* _What this task involves_
All records below must be retyped exactly.

* _Exercise material_

--------------------------------

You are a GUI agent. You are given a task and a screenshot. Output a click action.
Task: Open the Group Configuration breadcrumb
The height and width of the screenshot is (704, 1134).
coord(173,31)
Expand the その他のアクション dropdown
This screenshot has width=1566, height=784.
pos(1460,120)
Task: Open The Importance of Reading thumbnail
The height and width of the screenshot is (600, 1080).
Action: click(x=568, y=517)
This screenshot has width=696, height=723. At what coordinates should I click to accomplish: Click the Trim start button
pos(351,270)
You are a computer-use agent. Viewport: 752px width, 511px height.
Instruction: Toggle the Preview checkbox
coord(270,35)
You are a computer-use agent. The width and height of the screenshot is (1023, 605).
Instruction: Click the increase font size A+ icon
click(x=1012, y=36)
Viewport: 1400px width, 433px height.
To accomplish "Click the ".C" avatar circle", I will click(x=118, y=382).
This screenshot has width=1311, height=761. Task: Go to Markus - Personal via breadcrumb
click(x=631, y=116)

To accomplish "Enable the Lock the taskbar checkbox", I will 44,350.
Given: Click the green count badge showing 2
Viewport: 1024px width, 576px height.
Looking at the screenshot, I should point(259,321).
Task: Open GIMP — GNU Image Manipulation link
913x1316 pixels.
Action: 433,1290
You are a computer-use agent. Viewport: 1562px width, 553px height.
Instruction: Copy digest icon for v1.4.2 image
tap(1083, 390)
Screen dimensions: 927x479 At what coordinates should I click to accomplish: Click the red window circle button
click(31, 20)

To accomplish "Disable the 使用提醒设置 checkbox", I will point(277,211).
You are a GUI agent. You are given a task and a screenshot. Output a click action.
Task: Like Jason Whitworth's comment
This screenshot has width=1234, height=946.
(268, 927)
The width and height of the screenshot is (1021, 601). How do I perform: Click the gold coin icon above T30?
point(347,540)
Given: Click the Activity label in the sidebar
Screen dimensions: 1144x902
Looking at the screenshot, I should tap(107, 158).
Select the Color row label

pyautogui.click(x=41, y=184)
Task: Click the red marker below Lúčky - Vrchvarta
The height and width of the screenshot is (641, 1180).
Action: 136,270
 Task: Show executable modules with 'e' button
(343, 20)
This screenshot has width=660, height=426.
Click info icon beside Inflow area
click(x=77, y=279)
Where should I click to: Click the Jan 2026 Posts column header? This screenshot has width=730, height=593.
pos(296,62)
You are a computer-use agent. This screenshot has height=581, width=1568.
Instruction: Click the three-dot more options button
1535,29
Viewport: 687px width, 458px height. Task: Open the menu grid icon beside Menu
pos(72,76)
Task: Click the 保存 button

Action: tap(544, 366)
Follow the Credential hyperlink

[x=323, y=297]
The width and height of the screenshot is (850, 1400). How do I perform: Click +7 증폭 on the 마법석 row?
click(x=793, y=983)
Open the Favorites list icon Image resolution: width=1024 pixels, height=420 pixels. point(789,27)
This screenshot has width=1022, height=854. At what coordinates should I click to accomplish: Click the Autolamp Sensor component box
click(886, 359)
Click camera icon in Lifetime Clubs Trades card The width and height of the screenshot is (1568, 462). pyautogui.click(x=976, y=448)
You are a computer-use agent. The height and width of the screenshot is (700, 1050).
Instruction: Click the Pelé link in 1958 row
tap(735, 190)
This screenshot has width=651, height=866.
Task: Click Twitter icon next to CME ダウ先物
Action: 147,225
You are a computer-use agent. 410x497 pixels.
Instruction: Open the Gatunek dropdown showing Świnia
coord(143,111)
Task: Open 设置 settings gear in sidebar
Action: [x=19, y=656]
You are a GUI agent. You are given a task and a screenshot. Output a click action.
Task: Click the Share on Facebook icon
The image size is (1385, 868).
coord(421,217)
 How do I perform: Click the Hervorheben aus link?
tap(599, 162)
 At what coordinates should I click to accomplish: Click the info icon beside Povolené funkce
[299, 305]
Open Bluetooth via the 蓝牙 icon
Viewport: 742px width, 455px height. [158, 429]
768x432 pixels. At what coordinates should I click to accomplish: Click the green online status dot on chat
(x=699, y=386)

--------------------------------

* _Written solution_
You are a GUI agent. You are given a task and a screenshot. Output a click action.
Task: Open the Group Configuration breadcrumb
The height and width of the screenshot is (704, 1134).
coord(173,31)
Expand the その他のアクション dropdown
This screenshot has width=1566, height=784.
pos(1460,120)
Task: Open The Importance of Reading thumbnail
The height and width of the screenshot is (600, 1080).
Action: click(x=568, y=517)
This screenshot has width=696, height=723. At what coordinates should I click to accomplish: Click the Trim start button
pos(351,270)
You are a computer-use agent. Viewport: 752px width, 511px height.
Instruction: Toggle the Preview checkbox
coord(270,35)
You are a computer-use agent. The width and height of the screenshot is (1023, 605).
Instruction: Click the increase font size A+ icon
click(x=1012, y=36)
Viewport: 1400px width, 433px height.
To accomplish "Click the ".C" avatar circle", I will click(x=118, y=382).
This screenshot has width=1311, height=761. Task: Go to Markus - Personal via breadcrumb
click(x=631, y=116)

To accomplish "Enable the Lock the taskbar checkbox", I will 44,350.
Given: Click the green count badge showing 2
Viewport: 1024px width, 576px height.
Looking at the screenshot, I should point(259,321).
Task: Open GIMP — GNU Image Manipulation link
913x1316 pixels.
Action: 433,1290
You are a computer-use agent. Viewport: 1562px width, 553px height.
Instruction: Copy digest icon for v1.4.2 image
tap(1083, 390)
Screen dimensions: 927x479 At what coordinates should I click to accomplish: Click the red window circle button
click(31, 20)

To accomplish "Disable the 使用提醒设置 checkbox", I will point(277,211).
You are a GUI agent. You are given a task and a screenshot. Output a click action.
Task: Like Jason Whitworth's comment
This screenshot has width=1234, height=946.
(268, 927)
The width and height of the screenshot is (1021, 601). How do I perform: Click the gold coin icon above T30?
point(347,540)
Given: Click the Activity label in the sidebar
Screen dimensions: 1144x902
Looking at the screenshot, I should tap(107, 158).
Select the Color row label

pyautogui.click(x=41, y=184)
Task: Click the red marker below Lúčky - Vrchvarta
The height and width of the screenshot is (641, 1180).
Action: 136,270
 Task: Show executable modules with 'e' button
(343, 20)
This screenshot has width=660, height=426.
Click info icon beside Inflow area
click(x=77, y=279)
Where should I click to: Click the Jan 2026 Posts column header? This screenshot has width=730, height=593.
pos(296,62)
You are a computer-use agent. This screenshot has height=581, width=1568.
Instruction: Click the three-dot more options button
1535,29
Viewport: 687px width, 458px height. Task: Open the menu grid icon beside Menu
pos(72,76)
Task: Click the 保存 button

Action: tap(544, 366)
Follow the Credential hyperlink

[x=323, y=297]
The width and height of the screenshot is (850, 1400). How do I perform: Click +7 증폭 on the 마법석 row?
click(x=793, y=983)
Open the Favorites list icon Image resolution: width=1024 pixels, height=420 pixels. point(789,27)
This screenshot has width=1022, height=854. At what coordinates should I click to accomplish: Click the Autolamp Sensor component box
click(886, 359)
Click camera icon in Lifetime Clubs Trades card The width and height of the screenshot is (1568, 462). pyautogui.click(x=976, y=448)
You are a computer-use agent. The height and width of the screenshot is (700, 1050).
Instruction: Click the Pelé link in 1958 row
tap(735, 190)
This screenshot has width=651, height=866.
Task: Click Twitter icon next to CME ダウ先物
Action: 147,225
You are a computer-use agent. 410x497 pixels.
Instruction: Open the Gatunek dropdown showing Świnia
coord(143,111)
Task: Open 设置 settings gear in sidebar
Action: [x=19, y=656]
You are a GUI agent. You are given a task and a screenshot. Output a click action.
Task: Click the Share on Facebook icon
The image size is (1385, 868).
coord(421,217)
 How do I perform: Click the Hervorheben aus link?
tap(599, 162)
 At what coordinates should I click to accomplish: Click the info icon beside Povolené funkce
[299, 305]
Open Bluetooth via the 蓝牙 icon
Viewport: 742px width, 455px height. [158, 429]
768x432 pixels. At what coordinates should I click to accomplish: Click the green online status dot on chat
(x=699, y=386)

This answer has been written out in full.